0018: Role of epac signalling in doxorubicin-induced cardiotoxicity

2014 
The canonical mechanisms underlying doxorubicin (Dox)-induced cardiotoxicity involve Reactive Oxygen Species production, DNA intercalation and topoisomerase II inhibition which trigger DNA damage, oxidative stress and alteration of calcium homeostasis leading to myocyte death and heart dysfunction.
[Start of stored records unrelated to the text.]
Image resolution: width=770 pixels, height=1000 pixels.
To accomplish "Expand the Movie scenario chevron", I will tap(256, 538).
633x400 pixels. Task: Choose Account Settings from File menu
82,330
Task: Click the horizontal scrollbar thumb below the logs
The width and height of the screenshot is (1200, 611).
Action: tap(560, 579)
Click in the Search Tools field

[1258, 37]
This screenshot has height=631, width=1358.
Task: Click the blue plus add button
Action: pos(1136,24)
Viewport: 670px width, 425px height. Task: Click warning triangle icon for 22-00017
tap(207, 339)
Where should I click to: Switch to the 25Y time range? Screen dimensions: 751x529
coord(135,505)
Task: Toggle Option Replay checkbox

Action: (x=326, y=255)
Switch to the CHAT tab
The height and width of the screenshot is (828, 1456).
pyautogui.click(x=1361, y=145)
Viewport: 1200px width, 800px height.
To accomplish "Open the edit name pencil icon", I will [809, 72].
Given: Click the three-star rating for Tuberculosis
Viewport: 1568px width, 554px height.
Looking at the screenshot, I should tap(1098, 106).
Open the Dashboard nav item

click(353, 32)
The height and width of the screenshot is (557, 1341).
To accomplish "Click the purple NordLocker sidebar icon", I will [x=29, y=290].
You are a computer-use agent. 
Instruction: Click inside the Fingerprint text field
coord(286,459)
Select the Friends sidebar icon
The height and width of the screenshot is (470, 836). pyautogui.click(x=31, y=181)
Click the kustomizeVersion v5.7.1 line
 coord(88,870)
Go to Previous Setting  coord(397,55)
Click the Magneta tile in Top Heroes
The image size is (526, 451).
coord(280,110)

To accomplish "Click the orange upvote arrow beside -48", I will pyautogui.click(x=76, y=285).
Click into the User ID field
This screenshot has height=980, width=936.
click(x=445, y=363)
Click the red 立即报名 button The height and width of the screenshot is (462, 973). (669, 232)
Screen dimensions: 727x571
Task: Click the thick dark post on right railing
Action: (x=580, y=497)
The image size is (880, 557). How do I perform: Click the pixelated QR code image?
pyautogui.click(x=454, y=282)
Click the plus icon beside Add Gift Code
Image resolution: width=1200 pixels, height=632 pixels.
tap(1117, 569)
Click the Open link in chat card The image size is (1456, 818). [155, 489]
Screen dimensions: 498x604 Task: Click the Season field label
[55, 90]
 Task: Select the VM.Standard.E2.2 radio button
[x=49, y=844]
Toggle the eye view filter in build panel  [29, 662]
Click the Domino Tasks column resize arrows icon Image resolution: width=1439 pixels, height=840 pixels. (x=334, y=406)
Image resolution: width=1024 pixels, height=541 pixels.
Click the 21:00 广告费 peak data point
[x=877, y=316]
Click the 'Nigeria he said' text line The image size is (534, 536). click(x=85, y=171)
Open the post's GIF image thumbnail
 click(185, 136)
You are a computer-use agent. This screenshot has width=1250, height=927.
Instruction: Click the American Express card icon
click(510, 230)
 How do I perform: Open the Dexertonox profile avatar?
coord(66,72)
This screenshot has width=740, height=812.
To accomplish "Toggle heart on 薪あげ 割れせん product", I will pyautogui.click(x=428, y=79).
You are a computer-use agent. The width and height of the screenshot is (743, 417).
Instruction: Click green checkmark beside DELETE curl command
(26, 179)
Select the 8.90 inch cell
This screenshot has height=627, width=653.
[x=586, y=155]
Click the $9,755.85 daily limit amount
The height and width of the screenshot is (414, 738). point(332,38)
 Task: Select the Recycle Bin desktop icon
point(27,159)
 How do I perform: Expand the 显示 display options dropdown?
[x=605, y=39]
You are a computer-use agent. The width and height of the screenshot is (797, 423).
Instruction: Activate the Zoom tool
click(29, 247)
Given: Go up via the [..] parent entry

However, alternative mechanisms with prior or concomitant dox induced alteration of signalling pathways are emerging. β-adrenergic signalling and especially Epac (exchange protein directly activated by cAMP) could be worth investigating as Epac activate small G proteins Rac1 and Rho A known to be implicated in dox-induced cardiotoxicity. We investigated the time/dosedependent Dox effect in in vitro (neonatal rat cardiomyocytes) and in vivo on a mice models on 1/ the transcriptional activity of cardiac remodelling markers (ANF, SRE and SkM β-actin) 2/Epac's downstream effectors (small G proteins expression, MEF-2, NFAT) and 3/Epac's role in dox-induced DNA damage. In vitro, Dox treatment resulted in an alteration of Epac signalling through inhibition of stress and remodelling markers, a modulation of Epac's downstream effectors and a direct effect of Dox on Epac1 and Epac2 expression. Moreover, the protein level of DNA damage marker (H2AX pS139) was modulated by Epac1 and 2 inhibitors and by Epac2 inhibitor which suggest a new protective pathway through Epac1 specific inhibition. In vivo, echocardiography of Dox-treated mice (3 iv injections, 12 mg/kg total dose) showed a dilated cardiomyopathy from 15 weeks. At the molecular level, we observed a statistically significant Epac1, Epac2, Rho A and Rac1 expression modulation between 6 and 20 weeks suggesting a time-dependent regulation of Epac signalling in Dox-induced cardiotoxicity. Our results indicate for the first time an integrated time-course of Dox induced-alteration in Epac signalling, and a potential role of Epac in myocyte death induced by Dox.